▸ Tasks to perform:
A - Answer these questions about the letter on choosing happiness:
(i) Where was the writer standing when the whisper "I'm so happy" came?
(ii) What was the writer watching alone in the house on New Year's Eve?
(iii) What third party did the therapist suggest adding to the relationship?
B - Summarize the letter on choosing happiness in two sentences.
C - Write a continuation of the letter on choosing happiness, starting from the point where it stops.

▸ Text block:
%%
A choice to feel happy.
/Originally written for New Year’s Eve, 2021
Click this link to hear me read the letter to you.
Last year, stretching back further than yesterday, I had a moment where I stood outside in my garden and heard my own voice whisper, "I'm so happy." Happy, that fleeting feeling that pops in and out, the elusive feeling we long for, write books about, create documentaries for, research and go on journeys to find.
There is a trade off for all our choices, it feels like a balancing system. For a long time I was chasing the highs and with those highs came equal amounts of the emptiness of the low. Life felt like a series of bombs that could go off at any moment, and mostly, they did.
A couple of New Years ago Dave and I broke up. This isn't something I like to talk about and yet it is part of the magical swirl of iterations. He went to NH and I sat alone in the house on New Year's Eve watching a Lady Gaga documentary in the midst of the final bomb I was willing to be inside of. I wanted my happiness back.
We went to see our therapist and tell her about our decision, I remember being so angry that I had poured so much into this relationship and Dave couldn't see it, he couldn't see me. Dave was angry, at the world, at me, mostly at himself.
Our therapist calmly listened to our explosions and she told us that we were a magical combination, that she adored us together and that we had to stop operating as though our relationship was you against me. She suggested we add in a third party, us. She said that we would often need to take turns, someone might not be calm enough to take care of 'us' but the third person in our relationship could not be ignored. She said that I was putting too much into Dave and he was not putting enough into me, and that we could get to the balance by thinking about us.
This wasn't Dave's turning point, his would come later (and it was powerfully good), but it was mine. And it would take me into this next iteration of life where I stood in my garden and knew it was the happiest I had ever felt.
%%
▸ Pixel coordinate grounding data:
%%
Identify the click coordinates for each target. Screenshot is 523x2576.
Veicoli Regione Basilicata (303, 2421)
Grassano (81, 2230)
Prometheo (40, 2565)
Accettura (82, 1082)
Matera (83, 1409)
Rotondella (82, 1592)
%%
▸ Answer list:
A -
(i) Outside in the garden.
(ii) A Lady Gaga documentary.
(iii) "Us."

B - The writer, who once chased highs that brought equal lows, recalls breaking up with Dave a couple of New Years ago. Their therapist told them to stop acting as if the relationship were one against the other and to think about a third party, "us," and this became the writer's turning point toward the happiest feeling of standing in the garden.

C -
It came with spending a summer making no money at all and dipping into savings to get through it. It came with knowing that social media was depleting, destructive and harmful to who I wanted to be and how I wanted to feel. It came with changing the entire model of how I work, being willing to make a whole lot less money and trust that I could make it through the change. It came from the transformation of the bombs of a love addict into the garden of a healing soul.
Dave and I spent a summer transforming a house from top to bottom, hours and hours alone together. I was so happy. The following summer he built me a fence and the garden's love story grew. I was so happy. He left a job he hated, I transformed mine so I wasn't depleted. Happy. We got a kitten. Happy. We began the de-cluttering process, happy. We worked our land together. Happy.
The pandemic swept us up and tucked us away together, a crash course on togetherness. We were operating as us. And through this, I found my happiness. The foundation for my happiness was building a life anchored by sacred roots. Those sacred roots began to add up and become stronger, dig deeper and in the silence of my hands in the earth, they grew me.
It is scary to change. I went back and forth so many times around all of it. Drinking, my relationship, how I work, social media.
If it feels like a bomb, it will be transformed into sacred roots.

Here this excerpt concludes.